1. Betroffenheit und Wahrhaftigkeit

Die Diskussion über die Verantwortung des Menschen für das Tier als Mitgeschöpf und so auch die Reaktionen auf den vorliegenden Beitrag kennzeichnet nicht selten ein leidenschaftlicher, erregter Ton. Denn viele beteiligen sich an dieser Diskussion als Betroffene: als Landwirte, die ihr Auskommen auf Schlachtviehhaltung und damit auf den Fleischkonsum der Bevölkerung begründet haben, als Jäger und Angler, die diese Tätigkeiten durch persönliche Ausübung und durch Verbandsarbeit verbunden sind, als Mitglieder in Tierschutzorganisationen, die sich mächtigen Partikularinteressen gegenübersehen und vom Leiden der Tiere innerlich aufgewühlt sind, oder als Wissenschaftler und Beamte, die sich mit je ihren Möglichkeiten für einen sachgemäßen Tierschutz einsetzten. Es ist ebenso verständlich wie berechtigt, wenn dieser Personenkreis einen Diskussionsbeitrag der Kirche, "ihrer" Kirche, daraufhin abklopft, ob er seiner Lebenssituation, seinen Bemühungen, seinen Argumenten gerecht wird.

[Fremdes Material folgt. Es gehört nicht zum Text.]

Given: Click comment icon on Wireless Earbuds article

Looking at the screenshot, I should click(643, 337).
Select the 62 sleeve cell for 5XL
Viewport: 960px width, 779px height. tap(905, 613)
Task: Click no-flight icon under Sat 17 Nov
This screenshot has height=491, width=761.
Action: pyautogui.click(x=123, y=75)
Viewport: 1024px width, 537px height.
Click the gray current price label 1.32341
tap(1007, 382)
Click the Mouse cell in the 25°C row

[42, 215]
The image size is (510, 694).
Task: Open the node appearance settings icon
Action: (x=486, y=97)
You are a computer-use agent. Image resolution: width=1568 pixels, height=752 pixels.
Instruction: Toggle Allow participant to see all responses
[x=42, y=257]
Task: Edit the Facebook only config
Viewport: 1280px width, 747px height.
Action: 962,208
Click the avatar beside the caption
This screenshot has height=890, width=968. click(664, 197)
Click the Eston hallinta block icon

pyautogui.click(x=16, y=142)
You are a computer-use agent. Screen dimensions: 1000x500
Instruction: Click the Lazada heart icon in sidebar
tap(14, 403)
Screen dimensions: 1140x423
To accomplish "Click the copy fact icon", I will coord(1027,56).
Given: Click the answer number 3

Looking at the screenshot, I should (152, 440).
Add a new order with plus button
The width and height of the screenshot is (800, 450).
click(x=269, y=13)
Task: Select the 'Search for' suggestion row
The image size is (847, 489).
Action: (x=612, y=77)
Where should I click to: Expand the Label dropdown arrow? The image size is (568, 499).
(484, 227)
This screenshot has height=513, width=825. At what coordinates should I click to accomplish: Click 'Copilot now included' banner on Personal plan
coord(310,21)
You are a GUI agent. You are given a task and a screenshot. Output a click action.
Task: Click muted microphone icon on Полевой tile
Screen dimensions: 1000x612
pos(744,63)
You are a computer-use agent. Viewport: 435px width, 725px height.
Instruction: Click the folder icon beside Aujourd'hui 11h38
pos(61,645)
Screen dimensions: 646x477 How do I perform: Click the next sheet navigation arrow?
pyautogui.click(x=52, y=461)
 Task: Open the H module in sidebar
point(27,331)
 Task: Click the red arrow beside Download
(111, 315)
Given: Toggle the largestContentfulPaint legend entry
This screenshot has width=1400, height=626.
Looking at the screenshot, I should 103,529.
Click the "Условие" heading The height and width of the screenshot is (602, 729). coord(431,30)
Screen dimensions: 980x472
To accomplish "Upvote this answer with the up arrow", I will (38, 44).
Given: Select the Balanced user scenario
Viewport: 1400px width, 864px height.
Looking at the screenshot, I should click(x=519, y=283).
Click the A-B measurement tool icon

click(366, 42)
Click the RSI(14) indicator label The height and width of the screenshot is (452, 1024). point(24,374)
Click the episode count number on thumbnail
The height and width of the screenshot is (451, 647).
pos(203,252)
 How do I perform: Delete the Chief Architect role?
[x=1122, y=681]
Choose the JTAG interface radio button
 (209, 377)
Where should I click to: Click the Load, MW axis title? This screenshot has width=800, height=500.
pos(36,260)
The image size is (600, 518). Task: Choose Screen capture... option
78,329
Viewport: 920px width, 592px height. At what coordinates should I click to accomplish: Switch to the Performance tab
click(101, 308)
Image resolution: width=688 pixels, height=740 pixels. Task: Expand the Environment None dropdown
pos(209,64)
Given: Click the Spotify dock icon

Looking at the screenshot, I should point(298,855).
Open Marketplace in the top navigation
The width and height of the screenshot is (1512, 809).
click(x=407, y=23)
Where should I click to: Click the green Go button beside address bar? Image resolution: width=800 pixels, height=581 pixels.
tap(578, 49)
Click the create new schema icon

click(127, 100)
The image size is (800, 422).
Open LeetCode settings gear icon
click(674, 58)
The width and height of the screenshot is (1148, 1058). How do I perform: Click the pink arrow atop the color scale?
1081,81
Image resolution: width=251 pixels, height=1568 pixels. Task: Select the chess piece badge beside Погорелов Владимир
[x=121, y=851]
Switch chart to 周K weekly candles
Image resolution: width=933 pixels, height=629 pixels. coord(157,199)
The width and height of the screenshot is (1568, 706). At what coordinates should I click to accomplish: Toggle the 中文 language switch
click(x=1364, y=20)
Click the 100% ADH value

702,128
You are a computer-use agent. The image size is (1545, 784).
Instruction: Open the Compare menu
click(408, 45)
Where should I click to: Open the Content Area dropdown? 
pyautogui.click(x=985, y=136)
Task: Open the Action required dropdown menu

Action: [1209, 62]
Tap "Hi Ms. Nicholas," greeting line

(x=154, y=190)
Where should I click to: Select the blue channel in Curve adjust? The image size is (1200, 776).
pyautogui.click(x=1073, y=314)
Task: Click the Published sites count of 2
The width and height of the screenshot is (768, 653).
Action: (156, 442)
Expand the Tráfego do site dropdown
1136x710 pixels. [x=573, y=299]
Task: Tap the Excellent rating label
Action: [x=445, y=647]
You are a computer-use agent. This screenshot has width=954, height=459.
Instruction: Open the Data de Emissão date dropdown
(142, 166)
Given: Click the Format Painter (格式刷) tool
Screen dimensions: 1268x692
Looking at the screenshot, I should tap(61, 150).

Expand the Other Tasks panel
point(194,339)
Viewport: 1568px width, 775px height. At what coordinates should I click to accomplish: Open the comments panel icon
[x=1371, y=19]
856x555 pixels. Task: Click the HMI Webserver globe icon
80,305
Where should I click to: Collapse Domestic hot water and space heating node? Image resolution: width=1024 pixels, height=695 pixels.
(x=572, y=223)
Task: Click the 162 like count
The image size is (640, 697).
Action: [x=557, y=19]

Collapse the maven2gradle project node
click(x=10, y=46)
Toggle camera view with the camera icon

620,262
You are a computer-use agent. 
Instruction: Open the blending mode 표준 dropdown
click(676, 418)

Hier sind Defizite sichtbar geworden, die mit der wünschenswerten Kürze der Ausarbeitung nur zum Teil zu entschuldigen sind. Manches ist allerdings auch überlesen worden und verdient, in Erinnerung gebracht zu werden, so die Ausführungen in Ziffer 23: "Barmherzigkeit, Humanität und Gerechtigkeit sind unteilbar. Wird eingeschärft, daß sie das Verhältnis zum Tier bestimmen sollen, so ist zugleich daran zu erinnern, daß sie auch gegenüber den Menschen gelten, die - aus welchen Gründen auch immer - die Nutzung von Tieren beruflich betreiben. Für das zum Teil skandalöse Ungenügen des Tierschutzes tragen im allgemeinen und in erster Linie nicht die Angehörigen der mit der Tiernutzung befaßten Berufe Verantwortung, sondern die Lebensweise der gesamten Gesellschaft." Viele, die beruflich von der Tiernutzung abhängig sind, reagieren auf kritische Feststellungen und Fragen wohl auch deshalb so heftig, weil sie diese im Lichte unsachlicher und demagogischer Kritik sehen, die ihnen sonst begegnet ist.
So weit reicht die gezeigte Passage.